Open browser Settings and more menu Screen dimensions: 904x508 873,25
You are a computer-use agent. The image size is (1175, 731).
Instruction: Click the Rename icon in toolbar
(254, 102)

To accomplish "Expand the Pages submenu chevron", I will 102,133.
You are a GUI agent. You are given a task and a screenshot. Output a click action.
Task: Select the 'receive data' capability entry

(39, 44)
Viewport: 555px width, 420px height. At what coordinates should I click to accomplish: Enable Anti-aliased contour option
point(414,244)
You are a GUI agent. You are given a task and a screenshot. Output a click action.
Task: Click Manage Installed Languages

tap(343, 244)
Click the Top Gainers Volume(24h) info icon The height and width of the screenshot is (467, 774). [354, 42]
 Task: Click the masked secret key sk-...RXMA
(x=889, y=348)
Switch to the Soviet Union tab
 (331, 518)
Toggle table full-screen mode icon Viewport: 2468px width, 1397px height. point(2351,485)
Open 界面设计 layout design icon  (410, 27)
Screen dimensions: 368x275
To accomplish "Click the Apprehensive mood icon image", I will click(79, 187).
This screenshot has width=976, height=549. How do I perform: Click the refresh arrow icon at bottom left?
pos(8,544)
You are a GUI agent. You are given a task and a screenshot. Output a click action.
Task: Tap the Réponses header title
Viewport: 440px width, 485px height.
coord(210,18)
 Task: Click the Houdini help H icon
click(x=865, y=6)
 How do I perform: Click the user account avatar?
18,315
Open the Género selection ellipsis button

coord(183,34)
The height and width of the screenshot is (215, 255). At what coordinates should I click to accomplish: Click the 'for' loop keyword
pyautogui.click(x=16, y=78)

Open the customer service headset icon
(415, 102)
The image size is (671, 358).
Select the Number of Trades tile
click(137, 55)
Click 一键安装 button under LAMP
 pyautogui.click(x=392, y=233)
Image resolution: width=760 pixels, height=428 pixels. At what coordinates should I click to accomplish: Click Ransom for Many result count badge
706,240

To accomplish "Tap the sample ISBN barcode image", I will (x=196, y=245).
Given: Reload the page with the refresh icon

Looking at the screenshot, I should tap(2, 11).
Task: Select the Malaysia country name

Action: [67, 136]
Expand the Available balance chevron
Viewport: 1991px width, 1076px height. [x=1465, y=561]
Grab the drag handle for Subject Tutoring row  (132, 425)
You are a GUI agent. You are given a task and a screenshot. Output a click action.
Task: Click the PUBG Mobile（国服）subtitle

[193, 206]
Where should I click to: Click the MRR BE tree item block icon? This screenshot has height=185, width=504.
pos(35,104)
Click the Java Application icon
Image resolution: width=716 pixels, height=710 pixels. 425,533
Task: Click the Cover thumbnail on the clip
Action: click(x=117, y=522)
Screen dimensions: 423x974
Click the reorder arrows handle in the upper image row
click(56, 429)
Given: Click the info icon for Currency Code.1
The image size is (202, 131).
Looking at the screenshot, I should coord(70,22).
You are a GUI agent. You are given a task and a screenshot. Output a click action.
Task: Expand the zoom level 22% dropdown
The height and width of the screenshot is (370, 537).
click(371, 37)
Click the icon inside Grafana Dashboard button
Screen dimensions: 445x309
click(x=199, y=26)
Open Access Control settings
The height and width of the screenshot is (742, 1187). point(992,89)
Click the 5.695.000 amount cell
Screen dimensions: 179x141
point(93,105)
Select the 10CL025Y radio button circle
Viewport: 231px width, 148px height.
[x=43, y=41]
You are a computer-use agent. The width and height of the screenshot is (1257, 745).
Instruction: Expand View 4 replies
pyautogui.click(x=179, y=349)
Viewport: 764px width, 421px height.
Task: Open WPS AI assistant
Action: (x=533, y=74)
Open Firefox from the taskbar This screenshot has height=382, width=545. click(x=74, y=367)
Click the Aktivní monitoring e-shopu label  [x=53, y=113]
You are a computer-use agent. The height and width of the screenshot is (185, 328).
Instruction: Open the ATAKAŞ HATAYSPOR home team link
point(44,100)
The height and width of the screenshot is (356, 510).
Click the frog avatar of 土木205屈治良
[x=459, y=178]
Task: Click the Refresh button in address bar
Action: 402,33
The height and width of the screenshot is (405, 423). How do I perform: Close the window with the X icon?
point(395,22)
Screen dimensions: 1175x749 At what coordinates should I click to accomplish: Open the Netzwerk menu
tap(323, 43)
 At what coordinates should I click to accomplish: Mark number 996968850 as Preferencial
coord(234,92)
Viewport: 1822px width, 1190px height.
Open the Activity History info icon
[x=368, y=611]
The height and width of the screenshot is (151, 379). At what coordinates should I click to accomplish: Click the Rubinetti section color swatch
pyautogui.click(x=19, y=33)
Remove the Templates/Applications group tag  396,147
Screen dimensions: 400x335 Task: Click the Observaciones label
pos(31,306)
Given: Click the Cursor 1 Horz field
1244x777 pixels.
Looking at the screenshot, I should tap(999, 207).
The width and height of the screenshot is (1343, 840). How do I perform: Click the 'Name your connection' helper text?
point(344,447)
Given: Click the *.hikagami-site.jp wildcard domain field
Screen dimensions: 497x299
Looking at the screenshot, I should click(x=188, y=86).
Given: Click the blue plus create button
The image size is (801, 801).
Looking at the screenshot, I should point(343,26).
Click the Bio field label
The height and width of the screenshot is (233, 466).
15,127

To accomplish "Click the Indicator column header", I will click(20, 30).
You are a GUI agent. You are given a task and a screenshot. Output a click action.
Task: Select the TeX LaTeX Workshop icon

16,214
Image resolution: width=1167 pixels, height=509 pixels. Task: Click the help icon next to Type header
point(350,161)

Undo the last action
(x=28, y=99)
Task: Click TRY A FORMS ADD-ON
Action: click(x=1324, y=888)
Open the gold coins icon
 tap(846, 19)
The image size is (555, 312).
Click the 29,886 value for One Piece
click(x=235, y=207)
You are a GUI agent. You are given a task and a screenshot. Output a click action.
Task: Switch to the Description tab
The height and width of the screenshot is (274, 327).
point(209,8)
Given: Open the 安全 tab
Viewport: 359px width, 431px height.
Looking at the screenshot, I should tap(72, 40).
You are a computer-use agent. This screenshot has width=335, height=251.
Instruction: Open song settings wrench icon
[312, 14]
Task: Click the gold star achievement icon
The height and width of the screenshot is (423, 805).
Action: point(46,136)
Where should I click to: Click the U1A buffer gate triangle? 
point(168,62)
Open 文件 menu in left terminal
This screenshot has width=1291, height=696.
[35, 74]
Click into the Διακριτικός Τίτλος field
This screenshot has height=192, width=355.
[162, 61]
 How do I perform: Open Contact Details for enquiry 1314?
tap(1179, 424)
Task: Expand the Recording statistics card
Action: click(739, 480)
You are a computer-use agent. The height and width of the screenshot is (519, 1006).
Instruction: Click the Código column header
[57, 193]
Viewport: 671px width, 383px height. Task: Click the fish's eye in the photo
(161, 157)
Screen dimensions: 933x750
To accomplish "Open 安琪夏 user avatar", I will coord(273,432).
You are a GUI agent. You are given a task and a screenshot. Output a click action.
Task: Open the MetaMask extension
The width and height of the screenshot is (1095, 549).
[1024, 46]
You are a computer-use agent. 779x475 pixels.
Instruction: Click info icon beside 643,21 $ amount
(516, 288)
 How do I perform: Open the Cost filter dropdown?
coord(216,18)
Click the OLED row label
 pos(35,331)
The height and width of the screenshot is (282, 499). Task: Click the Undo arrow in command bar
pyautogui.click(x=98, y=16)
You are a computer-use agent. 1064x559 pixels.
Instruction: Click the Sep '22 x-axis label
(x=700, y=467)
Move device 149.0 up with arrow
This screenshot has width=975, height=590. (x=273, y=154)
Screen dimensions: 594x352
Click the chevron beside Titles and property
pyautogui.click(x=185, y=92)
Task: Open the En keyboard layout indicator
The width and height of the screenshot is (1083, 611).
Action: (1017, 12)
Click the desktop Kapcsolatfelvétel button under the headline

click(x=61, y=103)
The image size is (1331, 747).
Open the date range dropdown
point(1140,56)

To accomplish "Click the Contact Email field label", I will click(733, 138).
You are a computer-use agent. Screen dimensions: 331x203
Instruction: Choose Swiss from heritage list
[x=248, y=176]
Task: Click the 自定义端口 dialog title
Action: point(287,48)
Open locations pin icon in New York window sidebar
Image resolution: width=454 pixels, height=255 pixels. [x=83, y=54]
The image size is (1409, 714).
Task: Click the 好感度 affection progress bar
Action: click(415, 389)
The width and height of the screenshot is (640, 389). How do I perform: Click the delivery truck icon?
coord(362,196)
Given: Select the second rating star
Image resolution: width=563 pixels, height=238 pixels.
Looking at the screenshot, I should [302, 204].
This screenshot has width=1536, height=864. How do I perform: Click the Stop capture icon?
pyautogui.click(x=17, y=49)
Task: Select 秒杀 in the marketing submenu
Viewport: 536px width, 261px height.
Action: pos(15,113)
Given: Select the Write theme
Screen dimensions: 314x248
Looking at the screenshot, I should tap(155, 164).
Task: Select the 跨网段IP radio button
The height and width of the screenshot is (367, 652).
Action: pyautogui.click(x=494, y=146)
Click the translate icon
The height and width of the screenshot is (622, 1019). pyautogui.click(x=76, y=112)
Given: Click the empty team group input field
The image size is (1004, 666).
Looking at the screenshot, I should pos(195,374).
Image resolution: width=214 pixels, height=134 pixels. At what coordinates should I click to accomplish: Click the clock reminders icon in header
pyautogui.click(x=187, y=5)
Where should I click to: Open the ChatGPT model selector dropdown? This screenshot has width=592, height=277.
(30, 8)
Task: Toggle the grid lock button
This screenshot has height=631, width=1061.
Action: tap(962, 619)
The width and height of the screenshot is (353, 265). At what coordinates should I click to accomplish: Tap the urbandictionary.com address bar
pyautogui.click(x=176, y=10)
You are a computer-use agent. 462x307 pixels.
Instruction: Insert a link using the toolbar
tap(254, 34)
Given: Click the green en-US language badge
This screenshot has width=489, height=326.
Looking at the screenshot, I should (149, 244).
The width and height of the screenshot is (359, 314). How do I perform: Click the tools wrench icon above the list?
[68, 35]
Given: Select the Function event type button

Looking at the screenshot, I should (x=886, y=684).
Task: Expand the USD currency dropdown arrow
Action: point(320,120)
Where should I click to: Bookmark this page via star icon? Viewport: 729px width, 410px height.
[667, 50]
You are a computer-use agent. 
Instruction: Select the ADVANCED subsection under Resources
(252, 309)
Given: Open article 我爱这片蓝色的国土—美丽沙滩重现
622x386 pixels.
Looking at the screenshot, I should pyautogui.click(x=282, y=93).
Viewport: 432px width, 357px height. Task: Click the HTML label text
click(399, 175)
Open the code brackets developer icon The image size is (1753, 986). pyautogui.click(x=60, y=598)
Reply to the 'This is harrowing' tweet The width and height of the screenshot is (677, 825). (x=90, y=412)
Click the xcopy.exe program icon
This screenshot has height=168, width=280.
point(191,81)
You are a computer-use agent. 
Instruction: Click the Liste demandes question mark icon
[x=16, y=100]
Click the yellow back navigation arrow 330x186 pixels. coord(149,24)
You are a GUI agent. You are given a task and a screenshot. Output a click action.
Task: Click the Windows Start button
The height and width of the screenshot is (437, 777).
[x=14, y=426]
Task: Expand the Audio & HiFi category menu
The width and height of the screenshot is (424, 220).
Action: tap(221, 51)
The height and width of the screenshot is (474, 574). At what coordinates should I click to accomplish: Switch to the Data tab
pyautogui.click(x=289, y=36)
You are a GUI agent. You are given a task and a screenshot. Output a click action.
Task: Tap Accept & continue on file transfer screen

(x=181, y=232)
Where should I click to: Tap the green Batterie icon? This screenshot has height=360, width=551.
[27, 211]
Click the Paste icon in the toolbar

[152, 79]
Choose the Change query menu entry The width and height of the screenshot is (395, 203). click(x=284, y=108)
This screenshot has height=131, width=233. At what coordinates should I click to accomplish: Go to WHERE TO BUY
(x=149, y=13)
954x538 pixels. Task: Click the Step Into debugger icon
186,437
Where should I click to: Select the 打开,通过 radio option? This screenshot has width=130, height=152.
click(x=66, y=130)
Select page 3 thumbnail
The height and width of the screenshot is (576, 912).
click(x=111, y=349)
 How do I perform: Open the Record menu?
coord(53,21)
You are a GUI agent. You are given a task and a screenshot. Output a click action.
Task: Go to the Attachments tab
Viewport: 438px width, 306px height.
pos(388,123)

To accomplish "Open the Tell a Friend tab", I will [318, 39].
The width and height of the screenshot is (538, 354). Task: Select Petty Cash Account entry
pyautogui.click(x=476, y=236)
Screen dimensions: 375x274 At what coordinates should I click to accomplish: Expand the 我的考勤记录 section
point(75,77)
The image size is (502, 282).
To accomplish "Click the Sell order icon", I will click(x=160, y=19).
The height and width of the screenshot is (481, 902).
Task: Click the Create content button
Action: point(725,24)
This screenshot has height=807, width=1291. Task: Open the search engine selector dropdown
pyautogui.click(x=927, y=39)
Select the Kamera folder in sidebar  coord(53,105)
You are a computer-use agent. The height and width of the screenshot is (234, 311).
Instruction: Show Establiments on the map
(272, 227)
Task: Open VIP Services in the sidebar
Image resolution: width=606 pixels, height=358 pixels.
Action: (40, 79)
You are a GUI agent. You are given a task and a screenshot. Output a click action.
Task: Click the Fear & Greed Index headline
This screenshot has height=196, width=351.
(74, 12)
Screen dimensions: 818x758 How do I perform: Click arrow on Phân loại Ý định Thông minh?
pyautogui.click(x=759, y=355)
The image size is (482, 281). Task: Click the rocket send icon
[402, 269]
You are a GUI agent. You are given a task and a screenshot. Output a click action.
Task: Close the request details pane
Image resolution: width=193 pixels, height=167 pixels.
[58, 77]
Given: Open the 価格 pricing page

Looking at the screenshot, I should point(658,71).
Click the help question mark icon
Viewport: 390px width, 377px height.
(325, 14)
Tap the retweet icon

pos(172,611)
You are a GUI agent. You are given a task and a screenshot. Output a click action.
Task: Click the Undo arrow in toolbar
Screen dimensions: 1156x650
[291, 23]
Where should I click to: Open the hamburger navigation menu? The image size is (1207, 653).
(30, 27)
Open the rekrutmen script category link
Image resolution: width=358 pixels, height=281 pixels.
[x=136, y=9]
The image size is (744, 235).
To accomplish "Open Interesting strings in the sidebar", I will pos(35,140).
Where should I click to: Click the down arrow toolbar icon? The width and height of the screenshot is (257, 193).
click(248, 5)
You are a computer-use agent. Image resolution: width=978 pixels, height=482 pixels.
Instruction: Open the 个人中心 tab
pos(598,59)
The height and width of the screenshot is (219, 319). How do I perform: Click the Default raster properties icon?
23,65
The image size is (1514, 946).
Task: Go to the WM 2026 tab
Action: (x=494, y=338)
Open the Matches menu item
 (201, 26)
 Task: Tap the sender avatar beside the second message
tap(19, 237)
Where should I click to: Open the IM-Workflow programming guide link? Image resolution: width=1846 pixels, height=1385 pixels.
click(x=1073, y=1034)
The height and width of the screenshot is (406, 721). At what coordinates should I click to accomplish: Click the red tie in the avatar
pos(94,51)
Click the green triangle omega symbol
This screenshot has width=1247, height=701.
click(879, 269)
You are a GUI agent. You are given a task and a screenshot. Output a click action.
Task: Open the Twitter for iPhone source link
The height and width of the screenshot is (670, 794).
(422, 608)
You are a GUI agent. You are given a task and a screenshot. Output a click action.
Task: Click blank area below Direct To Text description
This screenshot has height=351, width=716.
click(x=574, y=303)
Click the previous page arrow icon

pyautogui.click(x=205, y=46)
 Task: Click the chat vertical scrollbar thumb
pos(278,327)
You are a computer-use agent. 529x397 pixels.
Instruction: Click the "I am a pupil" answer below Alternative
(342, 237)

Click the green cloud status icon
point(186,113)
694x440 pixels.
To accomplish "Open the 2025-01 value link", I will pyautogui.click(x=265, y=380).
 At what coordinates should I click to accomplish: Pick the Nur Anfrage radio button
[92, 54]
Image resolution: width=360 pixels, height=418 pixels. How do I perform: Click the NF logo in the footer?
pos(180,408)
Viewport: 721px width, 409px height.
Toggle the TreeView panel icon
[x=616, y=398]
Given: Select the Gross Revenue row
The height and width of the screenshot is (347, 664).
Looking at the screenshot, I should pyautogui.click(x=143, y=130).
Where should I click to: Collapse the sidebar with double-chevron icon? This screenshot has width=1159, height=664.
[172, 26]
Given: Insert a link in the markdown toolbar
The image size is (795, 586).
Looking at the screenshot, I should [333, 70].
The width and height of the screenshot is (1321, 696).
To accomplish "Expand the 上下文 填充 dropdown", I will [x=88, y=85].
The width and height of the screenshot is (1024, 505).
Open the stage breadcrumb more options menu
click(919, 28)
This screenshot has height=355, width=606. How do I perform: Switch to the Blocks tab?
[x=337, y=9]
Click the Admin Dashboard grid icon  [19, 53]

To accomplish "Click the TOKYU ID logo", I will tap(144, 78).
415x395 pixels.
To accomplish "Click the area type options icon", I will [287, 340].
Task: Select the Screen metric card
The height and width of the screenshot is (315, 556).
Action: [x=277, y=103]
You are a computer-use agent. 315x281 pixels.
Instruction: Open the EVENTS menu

# Written request
Reproduce the lines above verbatim, from the line containing "Given: Open article 我爱这片蓝色的国土—美丽沙滩重现" through the line containing "Reply to the", inclusive.

# Problem solution
Given: Open article 我爱这片蓝色的国土—美丽沙滩重现
622x386 pixels.
Looking at the screenshot, I should pyautogui.click(x=282, y=93).
Viewport: 432px width, 357px height. Task: Click the HTML label text
click(399, 175)
Open the code brackets developer icon The image size is (1753, 986). pyautogui.click(x=60, y=598)
Reply to the 'This is harrowing' tweet The width and height of the screenshot is (677, 825). (x=90, y=412)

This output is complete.